With the passing of P.D. James, the end of an era
The first Adam Dalgliesh novel I read was A Taste for Death, published in 1986. I remember little of the actual plot except for the crime described early on in the book. The author’s depiction is both shockingly out of place and totally bewildering. I was later to learn that James makes frequent use of this kind of scenario, to wit:
I think it was W.H. Auden who said that there is the potential for more horror in that one single body on the drawing room floor than there is in a dozen bullet-riddled bodies down Raymond Chandler’s mean streets. That one body is out of place: It’s shocking because it’s in the wrong place. We don’t associate murder with the vicarage drawing room. I use that quite a lot, that contrast between the awfulness of the deed and perhaps the beauty of what’s surrounding it. We get it with the murder in Cambridge in high summer, in “An Unsuitable Job for a Woman.” We get the bodies in the church in “A Taste for Death,” brutally murdered in what is, after all, a holy place.
(from a 1998 Salon Magazine interview )
Here is the actual quote from W.H. Auden’s 1948 essay, “The Guilty Vicarage:”
In the detective story, as in its mirror image, the Quest for the Grail, maps (the ritual of space) and timetables (the ritual of time) are desirable. Nature should reflect its human inhabitants, i.e., it should be the Great Good Place; for the more Eden-like it is, the greater the contradiction of murder. The country is preferable to the town, a well-to-do neighborhood (but not too well-to-do-or there will be a suspicion of ill-gotten gains) better than a slum. The corpse must shock not only because it is a corpse but also because, even for a corpse, it is shockingly out of place, as when a dog makes a mess on a drawing room carpet.
In a 2012 interview with The Guardian, mention is made of the possibility of W. H. Auden writing some verse especially for James to insert into one of her novels, attributing it to her poet/detective Adam Dalgliesh. The idea never bore fruit, though James notes with justifiable pride that “Auden loved detective stories – he always read my books.”

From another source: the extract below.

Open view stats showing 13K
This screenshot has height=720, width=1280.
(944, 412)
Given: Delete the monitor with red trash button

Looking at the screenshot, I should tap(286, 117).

The other thing I remember from that reading of A Taste for Death is more subtle. I’d describe it as the sense of something more elemental at work in the pages of the novel, a deeper quest into the very essence of human nature. In other words, the mystery was eventually solved, but not the Mystery. (I encountered similar elements in The Pale Horse by Agatha Christie. In Agatha Christie’s Secret Notebooks, Christie scholar John Curran says of this novel that it evokes “……a genuine feeling of menace over and above the usual whodunit element.”)
At any rate, we who love crime fiction owe a debt of gratitude to P.D. James, a writer whose elegant style, masterful storytelling, and singular characters have for decades kept us engrossed, entertained, and edified. It was a life well lived, and a body of work that will stand the test of time.
A mist lay over the valley, so that the rounded hilltops looked like islands in a pale-silver sea. It had been a clear and cold night. The grass on the narrow stretch of lawn under her windows was pale and stiffened by frost, but already the misty sun was beginning to green and soften it. On the high twigs of a leaf-denuded oak three rooks were perched, unusually silent and motionless, like carefully placed black portents. Below stretched a lime avenue which led to a stone wall, and beyond it a small circle of stones. At first only the tops of the stones were visible, but as she watched, the mist rose and the circle became complete. At this distance, and with the ring partly obscured by the wall, she could see only that the stones were of different sizes, crude misshapen lumps around a central, taller stone.
(from The Private Patient)
Among my favorites:
Ave atque vale, Baroness James . You will be sorely missed.
IrishReader said,
November 28, 2014 at 12:32 am
She was a brilliant writer!
Lorraine S. said,
November 28, 2014 at 3:58 am
I just knew you would have a lovely tribute to P.D. James. Thank you.